I don't know if it's already been said, but Lockout, to me, is basically Escape From New York and Escape From L.A., but it's Escape from Outer Space. Nowhere near as good as New York, but the concept and idea is sound. Snow (Pearce) is Snake Plissken and Maggie Grace is...still the President's daughter that needs rescuing. What separates this film from the others is that Snow is not played as a straight up John Wayne tough guy like Kurt Russell played it, but rather a chain smoking, wisecracking smartass that can take a punch and dish it right back while cracking a joke at his, or the guy he just hit's expense. I appreciated that.
Snow must navigate through the space station on this suicide mission in order to try and save Emilie from the general population. Ew. The convicts on the space station (space jail) want release or they will start killing the crew. The U.S. government is standing by with all options on the table meaning that when Emilie is safe and sound they will blow up the entire ship with everyone on it. Hostages and criminals.

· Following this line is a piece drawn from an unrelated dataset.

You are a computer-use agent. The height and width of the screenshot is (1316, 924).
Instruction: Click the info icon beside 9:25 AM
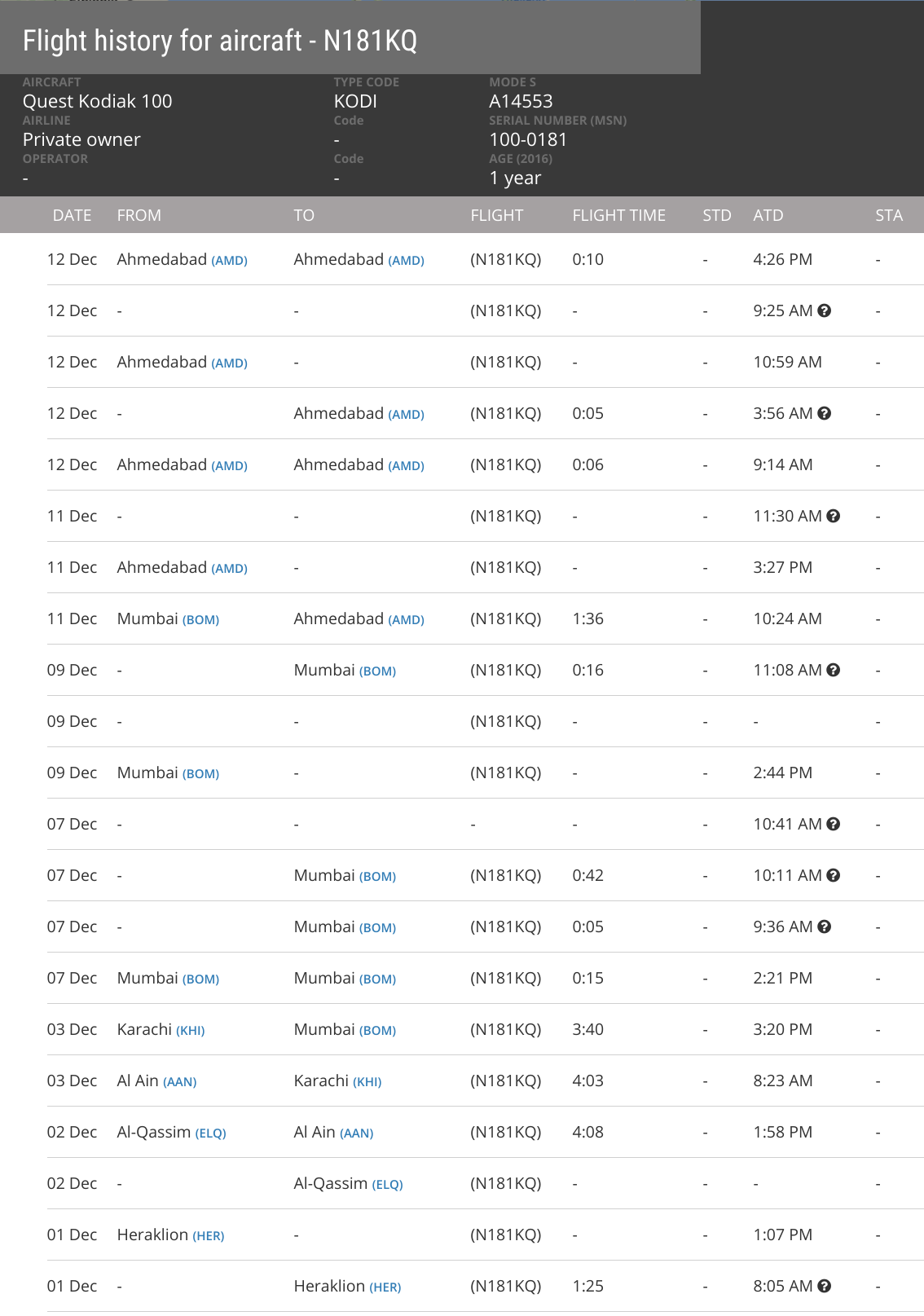tap(824, 310)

Lockout is not a deep film by any means, but it is a lot of fun. It's a hyper-kinetic charge of a film that is completely self-aware and doesn't take itself too seriously. Pearce has shown comedic chops in the past, but it's been a LOOOOOONG time since then. Here he's the wisecracking tough guy that's gotta get Emilie to safety before time runs out. That's it. That's the gist of it. Okay, I lied. Snow is also a former government agent framed for a crime he did not commit and has to clear his name.
There's really no trying to "think" your way out of this one. Then again Luc Besson productions are always straightforward affairs that are short and to the point. Lockout is no exception. Personally, I enjoyed the flick a lot. I missed it in theaters, but remember the comments about how awful and awkward the editing was and how it was used to hide or disguise the bloodshed to make it more "appealing" for mass consumption. The Blu-ray is UNRATED, so that elevates it a little. UNRATED Luc Besson produced projects usually get that sort of treatment. They'll release a PG-13 version and then the Blu-ray will be UNRATED, so it balances itself out.

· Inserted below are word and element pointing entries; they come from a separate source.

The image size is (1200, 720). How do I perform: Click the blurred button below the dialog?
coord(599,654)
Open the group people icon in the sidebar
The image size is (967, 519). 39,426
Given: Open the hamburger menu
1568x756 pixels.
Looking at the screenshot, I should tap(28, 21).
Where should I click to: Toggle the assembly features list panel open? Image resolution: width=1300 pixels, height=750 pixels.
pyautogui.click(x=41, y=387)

I recommend this film for sci-fi fans and especially for Guy Pearce fans. It was a fun romp and that's all. By the way, don't mind the logic-gaps used throughout the film with regards to space and gravity and how they're both defied. It just looks cool.
Lockout is presented in 1080p, 2.40:1 widescreen. Lockout has a very stylized visual palette that lends itself to the high-definition format. During scenes of stillness, flesh tones look incredibly natural; you can see every pore on everyone's face and so forth. When the action gets started or shifts to a big special effects sequence, is when the palette changes somewhat. There are various instances of softness and contrast boosting used for obvious aesthetic reasons including those damn lens flares. It's not a source problem, because that's how the film was shot. Black levels are deep and never crush, there is some minor banding in those outer space scenes, but otherwise it's an exceptional looking Blu-ray.

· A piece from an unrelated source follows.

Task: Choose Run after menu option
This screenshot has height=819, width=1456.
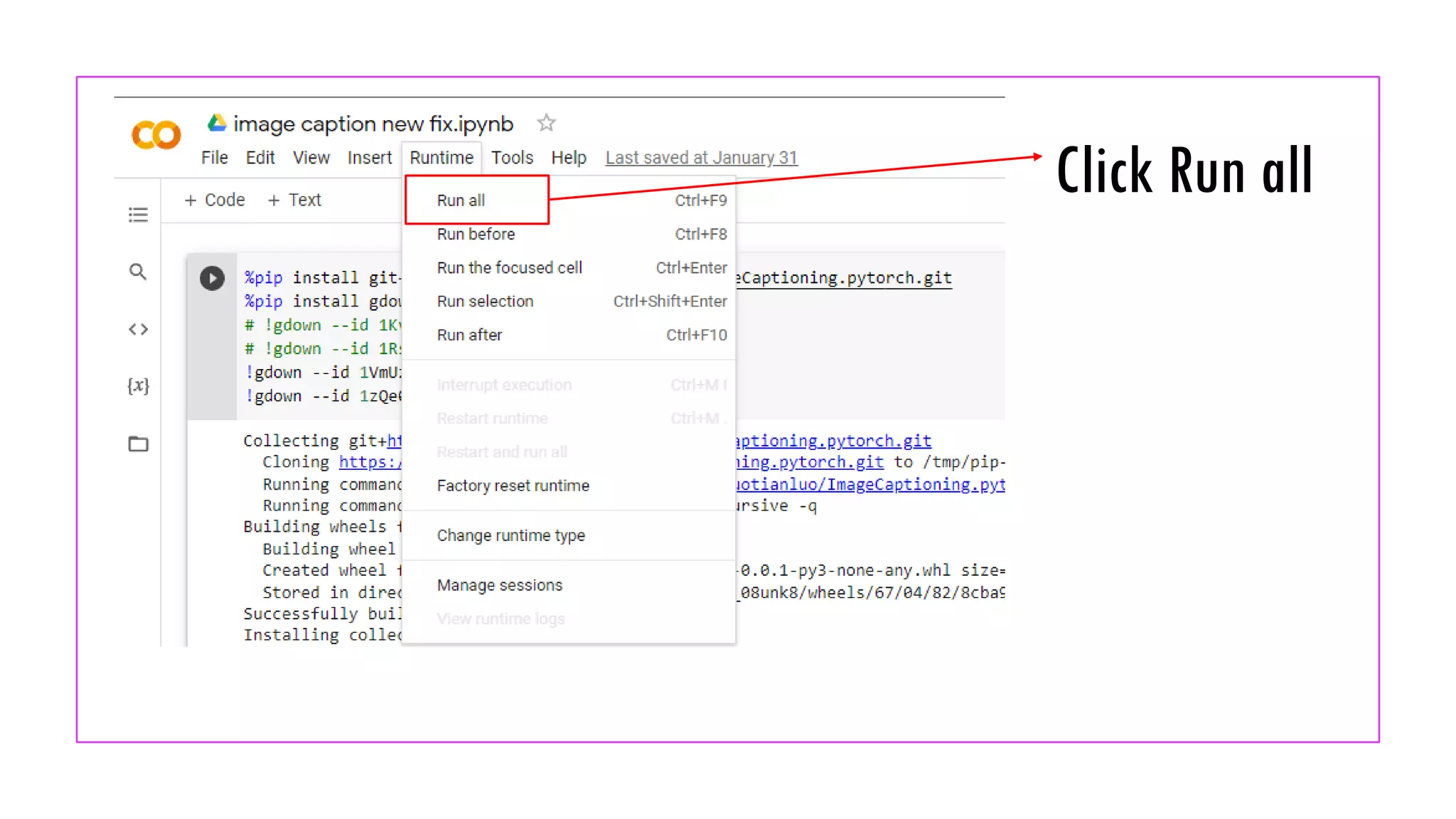Action: coord(469,335)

Lockout is presented in DTS-HD MA 5.1. What we have here is a failure to communicate. No, not really. This soundtrack kicks all kinds of ass! Dialogue is front and center! Explosions envelop the sound-scape, bullets whiz by your head and all the punches, kicks, and foreign objects used to cause bodily injury can be heard and felt in excruciating detail. It's one of those soundtracks that just beg for a lossless soundtrack. You just know it's going to be awesome. And it is.
Lockout has a whopping TWO featurettes that run about 10-minutes each. There's a really cool featurette that focuses on the production design of the film, which I enjoyed and a standard fluff piece that features cast and crew going on about how great it was to be involved in the project. Get a load of the production featurette - one of the art directors sounds exactly like Mark Strong. I thought I was listening to Archie from Rock N Rolla!
- Breaking into Lockout - Making of
- A Vision of the Future - Production Design & Special Effects
Lockout is what it is. Escapism. Guy Pearce is there for the ride and brings his comedic chops to a very likable character in a somewhat unlikable position. He doesn't complain, though. I hope Maggie Grace doesn't get pigeonholed in these types of films where she plays someone's daughter getting kidnapped all the time. Liam Neesen and Guy Pearce can't be there to save her all the time, you know. The Blu-ray quality is stellar in the video and audio fronts, but drops the ball in the special features section. The film is UNRATED, and all of the blood that was removed from the PG-13 theatrical version has been restored. This Blu-ray is the way to go.